INSTRUCTIONS TO FOLLOW ▸
Rewrite the material from the line containing "Task: Select Custom size create new" through the end, replacing "Custom size" with "Standard size" and leaving everything else as it is. Omit the pictures from your answer.

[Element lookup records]

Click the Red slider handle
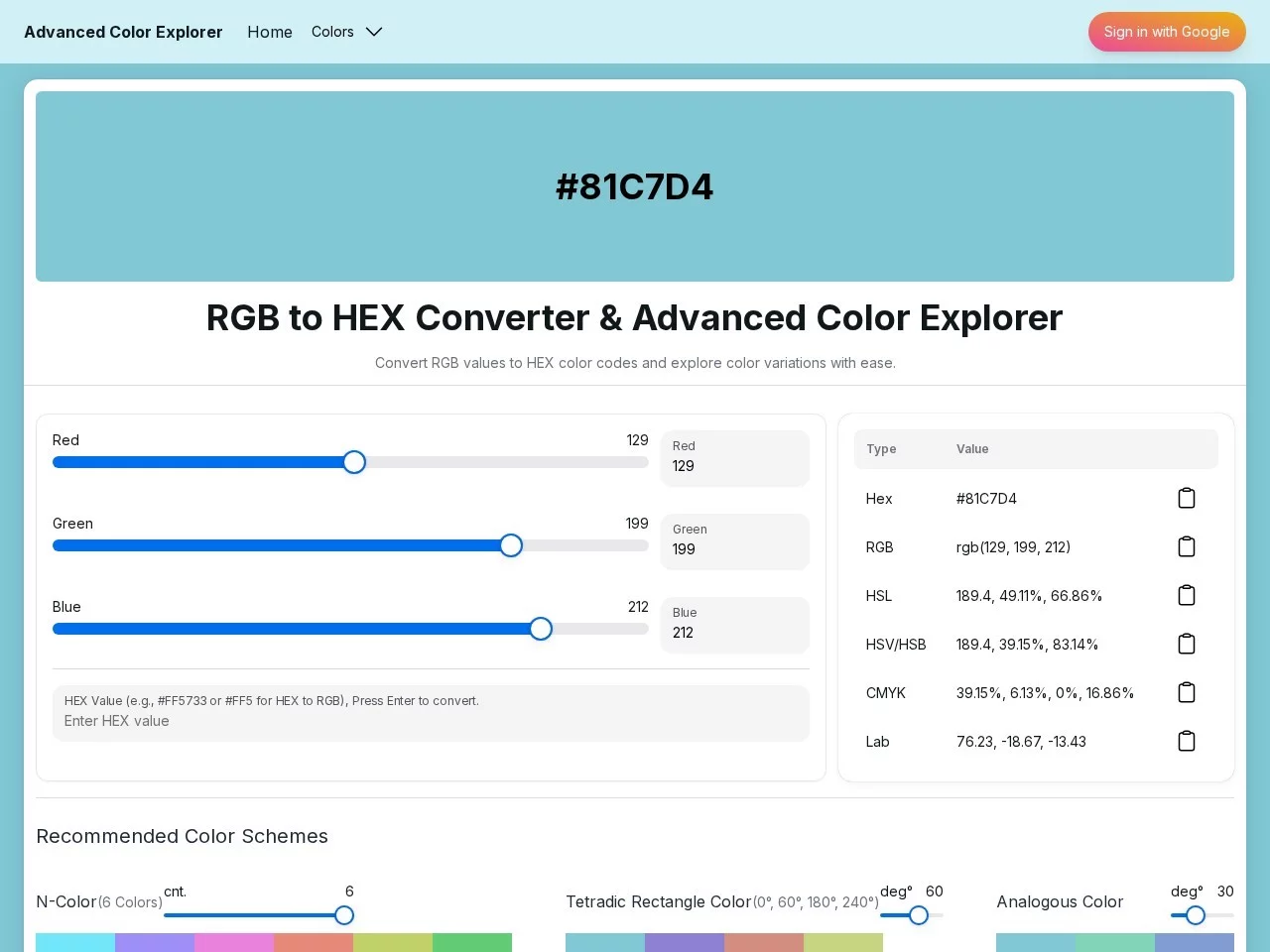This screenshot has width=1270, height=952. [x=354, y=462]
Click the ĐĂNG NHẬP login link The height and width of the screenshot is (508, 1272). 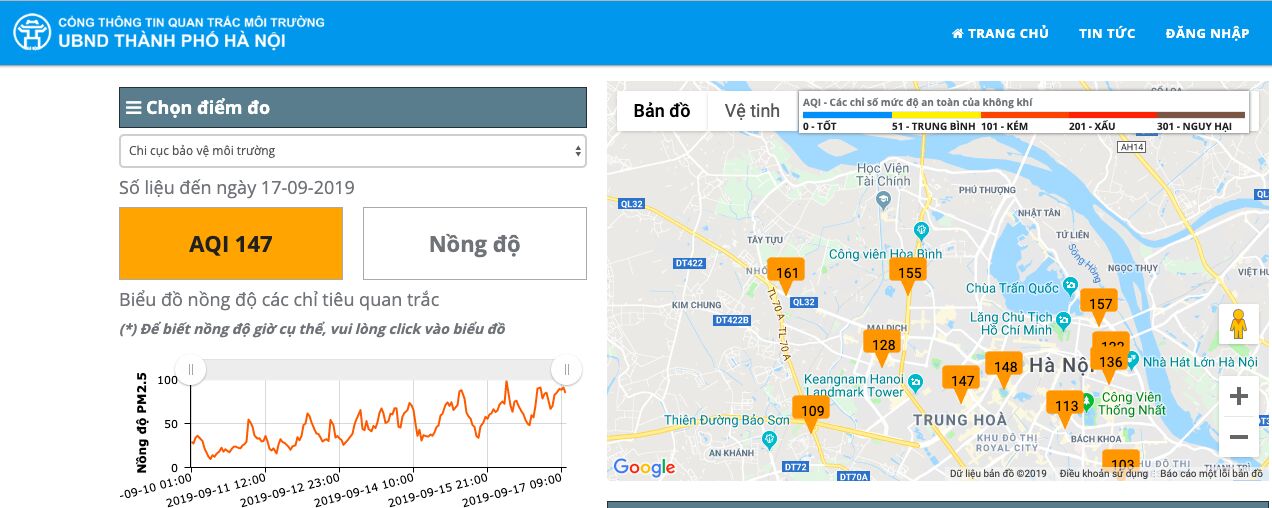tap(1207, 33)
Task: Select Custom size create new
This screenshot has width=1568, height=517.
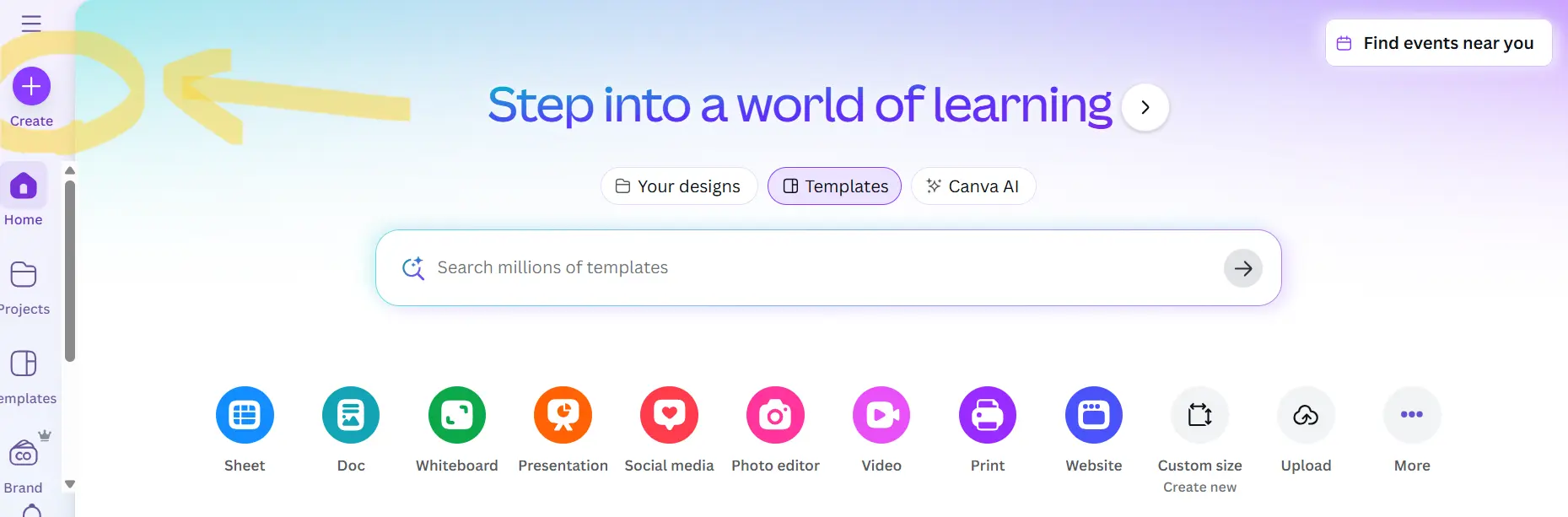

WRITTEN SOLUTION ▸
Task: Select Standard size create new
This screenshot has width=1568, height=517.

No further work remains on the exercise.